Integrating Instrumentation Monitoring Increases Process Efficiency and Membrane Life in Reverse Osmosis Processes

20th August 2010
Posted By : ES Admin
Integrating Instrumentation Monitoring Increases Process Efficiency and Membrane Life in Reverse Osmosis Processes
Scaling, fouling and oxidation are the natural enemies of reverse osmosis (RO) systems in water processing units—especially in the food and pharmaceutical industries. Proper process monitoring and control of critical parameters, such as pH, ORP, conductivity, flow, temperature and differential pressure can provide advanced warning and protection of a scaling, fouling or chemically attacked RO element. If these early warnings are ignored, the membrane may be damaged beyond the point that chemical cleaning can restore the system back to its original operating efficiency.
To produce high-purity water for food, pharmaceutical or laboratory purposes, the fluid has to undergo a complicated purification process. At the centre of this process is the reverse osmosis plant. Pre-treatment processes are essential in the plant to ensure that all oxidizing agents, organic or inorganic fouling contaminants and scale compounds are eliminated, or at least minimised in order to increase the systems total efficiency and lower overall operating costs. Preventing excessive build up of these contaminants can be accomplished with proper instrumentation and control processes set in place.

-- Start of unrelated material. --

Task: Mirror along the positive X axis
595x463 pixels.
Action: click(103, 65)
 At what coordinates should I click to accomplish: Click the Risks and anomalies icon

Individual measurements alone will not increase the cost efficiency of the reverse osmosis process, even though the latest two-in-one devices like the pH/ORP-transmitters/controllers create synergy on the measurement side. Only an efficient process control system that groups and regulates all parameters such as flow rate, temperature, pH/ORP, conductivity and pressure can produce real advantages in performance and efficiency.

A multifunctional control system, such as Bürkert’s multi-parameter controller mxControl 8620, automates the control of process variables in RO water treatment systems. In some cases the controller is able to reduce control and measuring instrumentation costs to almost half. Simple monitoring and control functions, as well as the gathering of data, are integrated into one compact and easily configurable control unit with its integrated display and five soft-touch keys for the setting and display of all important variables and parameters.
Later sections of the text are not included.